II. And now, in the next place, look at the apparent failure of the promise.

‘Is the Spirit of the Lord straitened?’ Look at Christendom. Look at all the churches. Look at yourselves. Will any one say that the religious condition of any body of professed believers at this moment corresponds to Pentecost? Is not the gap so wide that to fill it up seems almost impossible? Is not the stained and imperfect fulfilment a miserable satire upon the promise? ‘If the Lord be with us,’ said one of the heroes of ancient Israel, ‘wherefore is all this come upon us?’ I am sure that we may say the same. If the Lord be with us, what is the meaning of the state of things which we see around us, and must recognise in ourselves? Do any existing churches present the final perfect form of Christianity as embodied in a society? Would not the best thing that could happen, and the thing that will have to happen some day, be the disintegration of the existing organisations in order to build up a more perfect habitation of God through the Spirit? I do not wish to exaggerate. God knows there is no need for exaggerating. The plain, unvarnished story, without any pessimistic picking out of the black bits and forgetting ail the light ones, is bad enough.

Take three points on which I do not dwell and apply them to yourselves, dear brethren, and estimate by them the condition of things around us. First, say whether the ordinary tenor of our own religious life looks as if we had that Divine Spirit in us which transforms everything into its own beauty, and makes men, through all the regions of their nature, holy and pure. Then ask yourselves the question whether the standard of devotion and consecration in any church witnesses of the presence of a Divine Spirit. A little handful of people, the best of them very partially touched with the life of God, and very imperfectly consecrated to His service, surrounded by a great mass about whom we can scarcely, in the judgment of charity, say even so much, that is the description of most of our congregations. ‘Are these His doings?’ Surely somebody else’s than His.

Take another question. Do the relations of modern Christians and their churches to one another attest the presence of a unifying Spirit? ‘We have all been made to drink into one Spirit,’ said Paul. Alas, alas! does it seem as if we had? Look round professing Christendom, look at the rivalries and the jealousies between two chapels in adjoining streets. Look at the gulfs between Christian men who differ only on some comparative trifle of organisation and polity, and say if such things correspond to the Pentecostal promise of one Spirit which is to make all the members into one body? ‘Is the Spirit of the Lord straitened? Are these His doings?’

Take another branch of evidence. Look at the comparative impotence of the Church in its conflict with the growing worldliness of the world. I do not forget how much is being done all about us to-day, and how still Christ’s Gospel is winning triumphs, but I do not suppose that any man can look thoughtfully and dispassionately on the condition, say, for instance, of Manchester, or of any of our great towns, and mark how the populace knows nothing and cares nothing about us and our Christianity, and never comes into our places of worship, and has no share in our hopes any more than if they lived in Central Africa, and that after eighteen hundred years of nominal Christianity, without feeling that some malign influence has arrested the leaping growth of the early Church, and that somehow or other that lava stream, if I might so call it, which poured hot from the heart of God in the old days has had its flow checked, and over its burning bed there has spread a black and wrinkled crust, whatsoever lingering heat there may still be at the centre. ‘If God be with us, why has all this come upon us?’

III. And now, lastly, let us think for a moment of the solution of the contradiction.

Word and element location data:
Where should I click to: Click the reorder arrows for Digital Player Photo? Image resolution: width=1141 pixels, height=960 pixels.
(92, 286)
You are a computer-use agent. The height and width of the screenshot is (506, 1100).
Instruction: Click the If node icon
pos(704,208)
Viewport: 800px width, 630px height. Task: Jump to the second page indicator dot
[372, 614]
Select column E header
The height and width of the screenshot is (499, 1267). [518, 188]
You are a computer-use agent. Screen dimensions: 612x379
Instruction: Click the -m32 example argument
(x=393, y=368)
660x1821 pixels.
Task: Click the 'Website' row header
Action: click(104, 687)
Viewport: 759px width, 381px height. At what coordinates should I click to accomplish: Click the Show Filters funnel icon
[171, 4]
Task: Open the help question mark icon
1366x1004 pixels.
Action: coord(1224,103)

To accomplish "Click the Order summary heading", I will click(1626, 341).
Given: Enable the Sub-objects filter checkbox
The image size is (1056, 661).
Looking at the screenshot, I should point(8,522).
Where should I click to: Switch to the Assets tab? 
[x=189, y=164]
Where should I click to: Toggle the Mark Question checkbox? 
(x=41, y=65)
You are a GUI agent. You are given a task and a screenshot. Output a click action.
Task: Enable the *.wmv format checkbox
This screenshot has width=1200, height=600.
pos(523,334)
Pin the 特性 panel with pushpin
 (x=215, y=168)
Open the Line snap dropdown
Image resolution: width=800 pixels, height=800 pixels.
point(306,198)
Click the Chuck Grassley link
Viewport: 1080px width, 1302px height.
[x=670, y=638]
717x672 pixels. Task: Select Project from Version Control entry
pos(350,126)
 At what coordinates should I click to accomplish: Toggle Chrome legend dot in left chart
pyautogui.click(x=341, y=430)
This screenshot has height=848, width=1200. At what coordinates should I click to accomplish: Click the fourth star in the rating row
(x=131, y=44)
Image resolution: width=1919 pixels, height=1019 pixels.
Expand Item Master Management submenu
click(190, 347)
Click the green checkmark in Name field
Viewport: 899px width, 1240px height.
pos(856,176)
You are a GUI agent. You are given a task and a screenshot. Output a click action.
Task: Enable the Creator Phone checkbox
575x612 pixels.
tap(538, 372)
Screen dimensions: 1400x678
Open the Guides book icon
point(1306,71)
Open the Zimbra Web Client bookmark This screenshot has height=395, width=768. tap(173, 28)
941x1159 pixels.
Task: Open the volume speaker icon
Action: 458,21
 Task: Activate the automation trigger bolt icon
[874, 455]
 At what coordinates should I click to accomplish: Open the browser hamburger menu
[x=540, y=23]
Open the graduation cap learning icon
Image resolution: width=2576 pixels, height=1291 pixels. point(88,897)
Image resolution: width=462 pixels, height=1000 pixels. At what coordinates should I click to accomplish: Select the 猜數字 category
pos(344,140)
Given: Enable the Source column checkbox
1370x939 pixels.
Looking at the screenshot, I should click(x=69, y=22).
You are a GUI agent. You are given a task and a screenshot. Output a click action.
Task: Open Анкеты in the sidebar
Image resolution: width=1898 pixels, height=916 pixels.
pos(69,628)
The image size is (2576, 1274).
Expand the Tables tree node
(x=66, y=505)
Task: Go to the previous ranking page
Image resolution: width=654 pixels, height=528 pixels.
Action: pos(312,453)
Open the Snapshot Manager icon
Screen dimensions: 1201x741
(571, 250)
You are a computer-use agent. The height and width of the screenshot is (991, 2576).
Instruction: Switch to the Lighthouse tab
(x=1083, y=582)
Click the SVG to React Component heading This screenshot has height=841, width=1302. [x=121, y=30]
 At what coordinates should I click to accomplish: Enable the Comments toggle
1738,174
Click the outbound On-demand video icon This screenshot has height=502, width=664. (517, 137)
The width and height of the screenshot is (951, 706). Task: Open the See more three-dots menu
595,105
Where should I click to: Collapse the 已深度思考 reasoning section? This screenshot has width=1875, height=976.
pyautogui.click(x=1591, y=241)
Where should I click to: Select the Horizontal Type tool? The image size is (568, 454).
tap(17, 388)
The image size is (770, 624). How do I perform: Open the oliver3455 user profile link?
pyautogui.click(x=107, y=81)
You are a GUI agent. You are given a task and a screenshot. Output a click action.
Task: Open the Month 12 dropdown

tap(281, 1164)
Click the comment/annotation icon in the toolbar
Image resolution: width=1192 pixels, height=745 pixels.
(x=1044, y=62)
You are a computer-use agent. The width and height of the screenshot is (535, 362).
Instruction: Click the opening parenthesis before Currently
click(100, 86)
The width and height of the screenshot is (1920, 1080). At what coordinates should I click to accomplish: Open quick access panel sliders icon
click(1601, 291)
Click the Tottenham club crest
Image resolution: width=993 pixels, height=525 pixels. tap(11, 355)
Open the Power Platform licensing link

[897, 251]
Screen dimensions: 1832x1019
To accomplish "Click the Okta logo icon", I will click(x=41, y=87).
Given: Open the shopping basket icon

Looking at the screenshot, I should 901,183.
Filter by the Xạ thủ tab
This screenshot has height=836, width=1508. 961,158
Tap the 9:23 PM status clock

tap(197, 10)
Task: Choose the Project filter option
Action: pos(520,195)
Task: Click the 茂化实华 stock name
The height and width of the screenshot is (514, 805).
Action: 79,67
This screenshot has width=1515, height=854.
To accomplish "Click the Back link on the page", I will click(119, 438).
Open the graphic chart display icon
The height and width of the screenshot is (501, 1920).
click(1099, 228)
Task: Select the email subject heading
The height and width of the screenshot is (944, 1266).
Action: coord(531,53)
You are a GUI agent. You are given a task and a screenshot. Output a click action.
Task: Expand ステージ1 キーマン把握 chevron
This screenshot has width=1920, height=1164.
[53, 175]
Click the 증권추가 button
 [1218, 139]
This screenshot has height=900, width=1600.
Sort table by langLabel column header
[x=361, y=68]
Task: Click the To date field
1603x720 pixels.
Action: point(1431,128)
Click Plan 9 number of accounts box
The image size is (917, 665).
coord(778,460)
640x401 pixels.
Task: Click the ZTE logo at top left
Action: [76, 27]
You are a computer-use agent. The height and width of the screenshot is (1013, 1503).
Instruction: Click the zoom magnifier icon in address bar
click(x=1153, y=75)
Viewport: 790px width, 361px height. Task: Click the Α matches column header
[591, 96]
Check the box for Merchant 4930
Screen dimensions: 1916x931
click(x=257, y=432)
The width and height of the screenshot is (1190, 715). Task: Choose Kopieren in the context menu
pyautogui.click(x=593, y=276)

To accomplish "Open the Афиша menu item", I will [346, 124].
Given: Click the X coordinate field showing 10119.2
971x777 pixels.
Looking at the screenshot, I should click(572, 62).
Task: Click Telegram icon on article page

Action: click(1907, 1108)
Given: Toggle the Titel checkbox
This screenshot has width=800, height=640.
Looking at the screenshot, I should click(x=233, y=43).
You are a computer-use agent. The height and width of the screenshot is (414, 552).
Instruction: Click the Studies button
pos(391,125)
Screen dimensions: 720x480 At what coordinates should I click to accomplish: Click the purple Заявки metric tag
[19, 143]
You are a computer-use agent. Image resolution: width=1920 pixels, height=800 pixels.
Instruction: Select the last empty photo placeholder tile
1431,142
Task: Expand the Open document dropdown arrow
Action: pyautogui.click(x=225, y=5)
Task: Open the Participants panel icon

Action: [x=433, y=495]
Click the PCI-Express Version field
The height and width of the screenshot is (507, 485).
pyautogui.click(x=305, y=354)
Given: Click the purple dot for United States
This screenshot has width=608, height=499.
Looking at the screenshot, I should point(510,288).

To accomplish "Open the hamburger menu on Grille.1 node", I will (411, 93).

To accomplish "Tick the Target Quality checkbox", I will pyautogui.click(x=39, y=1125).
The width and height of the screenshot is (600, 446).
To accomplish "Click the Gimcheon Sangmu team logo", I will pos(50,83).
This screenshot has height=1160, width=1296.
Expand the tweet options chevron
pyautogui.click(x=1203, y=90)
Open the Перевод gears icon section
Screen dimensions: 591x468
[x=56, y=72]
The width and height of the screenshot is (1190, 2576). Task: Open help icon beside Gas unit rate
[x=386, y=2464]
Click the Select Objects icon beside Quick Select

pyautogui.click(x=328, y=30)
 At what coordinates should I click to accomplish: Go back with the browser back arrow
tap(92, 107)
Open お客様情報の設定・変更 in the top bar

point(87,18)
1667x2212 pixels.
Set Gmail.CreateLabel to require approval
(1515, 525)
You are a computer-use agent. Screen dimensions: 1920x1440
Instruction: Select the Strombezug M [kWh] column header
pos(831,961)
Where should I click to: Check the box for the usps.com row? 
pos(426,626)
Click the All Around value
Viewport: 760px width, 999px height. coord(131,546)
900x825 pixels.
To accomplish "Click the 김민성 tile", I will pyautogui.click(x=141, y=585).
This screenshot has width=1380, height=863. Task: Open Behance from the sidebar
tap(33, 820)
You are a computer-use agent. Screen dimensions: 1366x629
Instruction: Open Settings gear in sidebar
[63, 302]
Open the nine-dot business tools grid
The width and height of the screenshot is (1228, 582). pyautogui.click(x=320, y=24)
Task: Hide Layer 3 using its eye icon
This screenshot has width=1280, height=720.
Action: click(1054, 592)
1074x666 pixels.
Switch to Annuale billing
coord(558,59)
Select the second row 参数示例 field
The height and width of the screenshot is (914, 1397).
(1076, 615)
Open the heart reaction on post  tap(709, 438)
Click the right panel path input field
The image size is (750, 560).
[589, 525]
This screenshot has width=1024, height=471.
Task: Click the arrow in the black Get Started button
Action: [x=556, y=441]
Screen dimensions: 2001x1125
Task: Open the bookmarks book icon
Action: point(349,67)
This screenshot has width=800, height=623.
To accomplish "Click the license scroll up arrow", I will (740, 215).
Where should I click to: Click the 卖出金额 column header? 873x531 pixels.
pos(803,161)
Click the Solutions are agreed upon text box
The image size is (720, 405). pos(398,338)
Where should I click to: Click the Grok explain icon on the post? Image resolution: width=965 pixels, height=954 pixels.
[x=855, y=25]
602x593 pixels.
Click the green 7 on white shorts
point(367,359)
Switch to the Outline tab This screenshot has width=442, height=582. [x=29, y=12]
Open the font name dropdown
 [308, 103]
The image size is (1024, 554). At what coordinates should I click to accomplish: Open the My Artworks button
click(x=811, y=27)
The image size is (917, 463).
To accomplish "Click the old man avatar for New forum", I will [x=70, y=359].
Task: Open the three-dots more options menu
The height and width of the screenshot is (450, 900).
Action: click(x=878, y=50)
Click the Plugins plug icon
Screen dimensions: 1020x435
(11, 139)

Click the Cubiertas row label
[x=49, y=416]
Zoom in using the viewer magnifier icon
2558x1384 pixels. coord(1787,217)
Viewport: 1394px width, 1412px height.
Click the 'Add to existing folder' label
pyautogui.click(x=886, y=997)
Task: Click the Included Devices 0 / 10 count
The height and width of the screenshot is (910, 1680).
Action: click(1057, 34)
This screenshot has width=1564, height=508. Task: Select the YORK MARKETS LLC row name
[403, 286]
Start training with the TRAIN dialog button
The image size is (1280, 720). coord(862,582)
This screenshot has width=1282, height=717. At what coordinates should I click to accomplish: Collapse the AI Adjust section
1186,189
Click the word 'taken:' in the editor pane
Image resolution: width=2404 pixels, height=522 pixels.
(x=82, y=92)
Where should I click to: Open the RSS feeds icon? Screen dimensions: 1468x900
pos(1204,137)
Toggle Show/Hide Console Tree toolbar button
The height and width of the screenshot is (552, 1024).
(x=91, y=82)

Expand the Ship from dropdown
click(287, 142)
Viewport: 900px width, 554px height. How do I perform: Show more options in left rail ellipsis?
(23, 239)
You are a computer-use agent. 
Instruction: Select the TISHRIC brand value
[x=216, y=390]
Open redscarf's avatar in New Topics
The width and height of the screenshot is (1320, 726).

## REQUIRED TASK
In the passage on the promise of the Spirit, which city is named as an example of a great town whose people never come into places of worship?

## EXERCISE ANSWER
Manchester